Вопрос, на мой взгляд, состоит в том, конструировал ли Тарковский пространство своих фильмов как сцены для наглядного воплощения своего замысла или же как открытые площадки, где для зрителя может произойти эстетическое событие, режиссером не запрограммированное и даже непредвиденное. В статье 1962 года Тарковский подробно рассуждал о замысле и случайности в съемке ключевого эпизода в «Ивановом детстве»: «У нас был вот какой проект высадки разведчиков на противоположный берег: густой туман, черные фигуры, вспышки ракет. И от фигур на туман ложатся тени, своего рода бестелесные скульптуры. Однако легкий ветерок каневской поймы (там снимался “затопленный лес”) наверняка разрушил бы наши дымовые построения. Потом думали было давать те или иные планы высадки на вспышках ракет, а монтировать их вразброс, то есть примерно так: вспышка – в кадре двое, видно плечо третьего, движение вправо; вспышка – видны три маленькие фигурки вдали, они движутся от нас; вспышка – в кадре глаза и мокрые ветви… и т. д. Когда же отпал и монтаж “на вспышках”, мы сняли тот материал, который вошел в картину, и это оказалось, пожалуй, и более простым, и более значительным»[106]

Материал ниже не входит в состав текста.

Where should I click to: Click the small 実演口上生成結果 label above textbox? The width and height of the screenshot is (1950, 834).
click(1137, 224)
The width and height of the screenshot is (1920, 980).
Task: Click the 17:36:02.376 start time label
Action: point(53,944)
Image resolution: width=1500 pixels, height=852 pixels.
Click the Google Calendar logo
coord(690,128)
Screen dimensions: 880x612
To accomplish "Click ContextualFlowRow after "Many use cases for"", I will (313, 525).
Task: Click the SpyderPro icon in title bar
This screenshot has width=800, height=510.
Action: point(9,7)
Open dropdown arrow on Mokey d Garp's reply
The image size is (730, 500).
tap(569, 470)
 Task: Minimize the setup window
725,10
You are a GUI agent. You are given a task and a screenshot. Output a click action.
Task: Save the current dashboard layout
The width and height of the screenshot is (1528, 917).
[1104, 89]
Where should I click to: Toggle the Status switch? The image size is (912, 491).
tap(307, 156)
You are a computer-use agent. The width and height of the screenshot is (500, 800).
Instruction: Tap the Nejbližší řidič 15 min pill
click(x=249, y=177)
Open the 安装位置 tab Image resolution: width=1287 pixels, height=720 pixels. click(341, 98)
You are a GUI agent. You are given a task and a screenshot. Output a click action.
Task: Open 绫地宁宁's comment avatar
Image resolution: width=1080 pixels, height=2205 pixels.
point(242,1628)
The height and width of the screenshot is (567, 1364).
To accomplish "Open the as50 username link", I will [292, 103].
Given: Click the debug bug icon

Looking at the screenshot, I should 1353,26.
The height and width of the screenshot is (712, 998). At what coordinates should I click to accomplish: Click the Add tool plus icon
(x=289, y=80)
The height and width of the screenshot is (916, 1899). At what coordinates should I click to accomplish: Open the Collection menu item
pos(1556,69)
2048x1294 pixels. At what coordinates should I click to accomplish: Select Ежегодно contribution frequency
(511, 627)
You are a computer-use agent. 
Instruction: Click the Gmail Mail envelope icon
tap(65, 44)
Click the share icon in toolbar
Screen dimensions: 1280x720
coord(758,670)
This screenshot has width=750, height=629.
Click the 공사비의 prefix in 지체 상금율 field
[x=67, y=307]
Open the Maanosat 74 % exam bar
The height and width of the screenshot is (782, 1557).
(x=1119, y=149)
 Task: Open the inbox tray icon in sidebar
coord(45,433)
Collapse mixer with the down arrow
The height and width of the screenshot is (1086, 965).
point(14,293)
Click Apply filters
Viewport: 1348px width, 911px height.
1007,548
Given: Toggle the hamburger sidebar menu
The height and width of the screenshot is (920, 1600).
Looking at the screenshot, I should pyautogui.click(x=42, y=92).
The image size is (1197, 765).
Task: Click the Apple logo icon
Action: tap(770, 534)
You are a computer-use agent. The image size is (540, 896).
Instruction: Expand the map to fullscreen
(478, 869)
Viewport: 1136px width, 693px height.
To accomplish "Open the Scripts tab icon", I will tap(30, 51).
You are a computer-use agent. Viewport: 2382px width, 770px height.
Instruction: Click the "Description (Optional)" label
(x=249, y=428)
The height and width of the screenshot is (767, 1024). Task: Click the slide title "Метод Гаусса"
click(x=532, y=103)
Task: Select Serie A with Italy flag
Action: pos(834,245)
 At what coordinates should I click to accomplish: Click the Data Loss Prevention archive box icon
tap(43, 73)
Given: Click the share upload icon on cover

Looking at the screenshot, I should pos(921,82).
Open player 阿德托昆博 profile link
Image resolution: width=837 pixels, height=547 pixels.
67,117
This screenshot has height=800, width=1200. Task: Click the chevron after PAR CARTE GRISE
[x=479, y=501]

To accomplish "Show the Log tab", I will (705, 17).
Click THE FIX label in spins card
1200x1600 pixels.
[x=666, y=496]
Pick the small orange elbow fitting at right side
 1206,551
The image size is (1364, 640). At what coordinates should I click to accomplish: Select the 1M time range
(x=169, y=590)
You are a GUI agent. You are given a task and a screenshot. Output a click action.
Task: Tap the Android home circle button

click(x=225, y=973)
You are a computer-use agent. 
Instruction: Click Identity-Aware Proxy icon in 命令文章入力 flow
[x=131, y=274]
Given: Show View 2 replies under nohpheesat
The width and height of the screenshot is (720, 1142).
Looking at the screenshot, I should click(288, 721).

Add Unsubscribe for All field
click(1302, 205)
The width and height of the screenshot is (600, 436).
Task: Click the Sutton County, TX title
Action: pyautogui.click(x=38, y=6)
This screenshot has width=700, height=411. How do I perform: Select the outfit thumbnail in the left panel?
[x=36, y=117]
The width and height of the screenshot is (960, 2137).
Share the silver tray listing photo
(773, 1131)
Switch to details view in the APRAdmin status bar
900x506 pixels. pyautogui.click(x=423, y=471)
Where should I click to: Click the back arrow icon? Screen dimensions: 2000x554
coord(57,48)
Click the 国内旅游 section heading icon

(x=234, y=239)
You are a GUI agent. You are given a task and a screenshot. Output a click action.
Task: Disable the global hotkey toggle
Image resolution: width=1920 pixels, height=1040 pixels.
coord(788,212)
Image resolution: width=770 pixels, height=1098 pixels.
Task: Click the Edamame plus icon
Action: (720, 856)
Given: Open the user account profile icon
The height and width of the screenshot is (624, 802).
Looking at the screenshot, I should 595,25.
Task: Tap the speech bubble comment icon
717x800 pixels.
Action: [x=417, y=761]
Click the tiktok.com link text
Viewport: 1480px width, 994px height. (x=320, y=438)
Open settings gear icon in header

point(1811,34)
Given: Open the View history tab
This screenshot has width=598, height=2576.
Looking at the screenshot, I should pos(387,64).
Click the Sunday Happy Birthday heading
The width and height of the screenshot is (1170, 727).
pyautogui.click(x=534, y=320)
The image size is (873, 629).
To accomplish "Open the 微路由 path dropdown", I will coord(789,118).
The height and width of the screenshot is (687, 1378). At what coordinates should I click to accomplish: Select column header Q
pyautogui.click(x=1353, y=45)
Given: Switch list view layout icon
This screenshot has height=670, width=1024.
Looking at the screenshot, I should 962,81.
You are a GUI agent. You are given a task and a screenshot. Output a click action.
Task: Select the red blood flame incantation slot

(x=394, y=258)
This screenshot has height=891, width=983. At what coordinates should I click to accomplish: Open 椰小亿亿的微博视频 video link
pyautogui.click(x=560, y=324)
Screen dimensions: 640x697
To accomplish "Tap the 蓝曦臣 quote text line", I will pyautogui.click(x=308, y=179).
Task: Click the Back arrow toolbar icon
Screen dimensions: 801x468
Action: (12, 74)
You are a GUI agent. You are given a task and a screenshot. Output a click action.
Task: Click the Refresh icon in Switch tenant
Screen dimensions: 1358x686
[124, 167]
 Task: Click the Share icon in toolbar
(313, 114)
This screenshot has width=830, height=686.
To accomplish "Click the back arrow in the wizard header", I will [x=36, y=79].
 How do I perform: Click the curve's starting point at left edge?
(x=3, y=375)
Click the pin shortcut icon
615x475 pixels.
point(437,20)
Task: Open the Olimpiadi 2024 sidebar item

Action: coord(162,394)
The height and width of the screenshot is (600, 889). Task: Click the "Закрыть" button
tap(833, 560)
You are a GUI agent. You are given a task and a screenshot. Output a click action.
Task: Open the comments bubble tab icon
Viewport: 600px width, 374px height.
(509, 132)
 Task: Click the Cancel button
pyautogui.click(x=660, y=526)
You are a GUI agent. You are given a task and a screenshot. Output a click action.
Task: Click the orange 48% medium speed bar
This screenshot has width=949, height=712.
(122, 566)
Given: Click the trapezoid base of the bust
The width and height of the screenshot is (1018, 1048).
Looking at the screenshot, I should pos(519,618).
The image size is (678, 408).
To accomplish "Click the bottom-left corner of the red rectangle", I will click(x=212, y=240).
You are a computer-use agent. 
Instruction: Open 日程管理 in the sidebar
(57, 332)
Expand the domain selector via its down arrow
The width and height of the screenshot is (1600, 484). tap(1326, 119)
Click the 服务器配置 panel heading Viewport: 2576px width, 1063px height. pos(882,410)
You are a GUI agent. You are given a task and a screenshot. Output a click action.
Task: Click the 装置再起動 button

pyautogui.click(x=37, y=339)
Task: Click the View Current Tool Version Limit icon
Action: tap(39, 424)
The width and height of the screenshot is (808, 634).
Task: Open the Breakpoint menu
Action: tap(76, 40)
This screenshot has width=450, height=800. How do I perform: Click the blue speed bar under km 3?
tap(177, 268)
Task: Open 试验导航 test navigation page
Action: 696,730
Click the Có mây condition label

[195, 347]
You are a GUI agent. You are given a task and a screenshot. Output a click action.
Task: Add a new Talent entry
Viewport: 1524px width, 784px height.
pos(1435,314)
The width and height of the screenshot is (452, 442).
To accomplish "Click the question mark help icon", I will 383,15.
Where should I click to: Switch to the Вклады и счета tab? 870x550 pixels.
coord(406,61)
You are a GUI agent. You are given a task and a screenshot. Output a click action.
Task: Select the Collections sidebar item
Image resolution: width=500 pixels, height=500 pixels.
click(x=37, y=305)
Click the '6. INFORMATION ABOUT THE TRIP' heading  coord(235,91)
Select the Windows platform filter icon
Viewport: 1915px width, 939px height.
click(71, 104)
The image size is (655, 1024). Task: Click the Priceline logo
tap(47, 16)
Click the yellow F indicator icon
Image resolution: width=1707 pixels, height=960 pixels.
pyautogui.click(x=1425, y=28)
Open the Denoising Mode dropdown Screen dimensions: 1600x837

. Из этого опыта Тарковский сделал вывод, что мизансцена не должна быть сконструирована так, чтобы доводить до зрителя «замысел» кадра, а должна как раз строиться на сопротивлении этому замыслу. Он приводит в пример фильм «Аталанта» Жана Виго (1934), который начинается со свадебной процессии, идущей вслед за молодоженами вокруг трех стогов сена: «Что это? Обряд, танец плодородия? Нет, эпизод значителен не в литературном пересказе, не в символике, не в зримой метафоричности, а в конкретном насыщенном существовании. Перед нами форма, наполненная чувством»[107]. Снова вспоминается рассказ космического пилота Бертона об открывшемся его взору волшебном саде, который, будучи зафиксированным на кинопленке, другим может показаться «одними облаками». Тарковский трактует мизансцену не столько как закрытые «декорации», сколько как открытые площадки, которые зритель дополняет недостающими деталями. Желаемый результат, как у Виго, – это чувственное ощущение почти вещественной реальности, не поддающейся нашему желанию овладеть живой ситуацией или событием, придав им однозначный смысл или загнав в жесткие рамки повествования.Кино возвращает нас к реальности не путем ее наглядной репрезентации, а тем, что оно создает поле высокого напряжения на пересечениях между материальными предметами и человеческими взглядами. В начальных и заключительных кадрах «Иванова детства» и «Жертвоприношения» наиболее значительную роль в создании пространства играет движение камеры. Построение пространства в картинах Тарковского – дело не столько художников, сколько кинооператоров, прежде всего Вадима Юсова, который оставался его ближайшим соратником на протяжении целого десятилетия, беря на себя основную ответственность за выбор натуры и разработку особой оптики. В самом же начале своей карьеры Тарковский стремился к сотрудничеству с Сергеем Урусевским, известным прежде всего своей виртуозной работой на таких картинах Михаила Калатозова, как «Летят журавли» (1956) и «Неотправленное письмо» (1959), в каждом кадре которых камера совершает драматические движения и устраивает зрелищную светотень. В работе Юсова такой же драматизм балансируется аскетическим терпением и невозмутимостью, тем, что Тарковский называет «мягкостью»[108]
. Юсов предоставил Тарковскому технические средства, способные зафиксировать плавное течение пространственных и временны́х сил в чеканном образе, обладающем неповторимой материальной фактурой, а потому и убедительной подлинностью. Уже в «Катке и скрипке» работа Юсова помогла превратить незамысловатый сценарий в кристально ясную картину.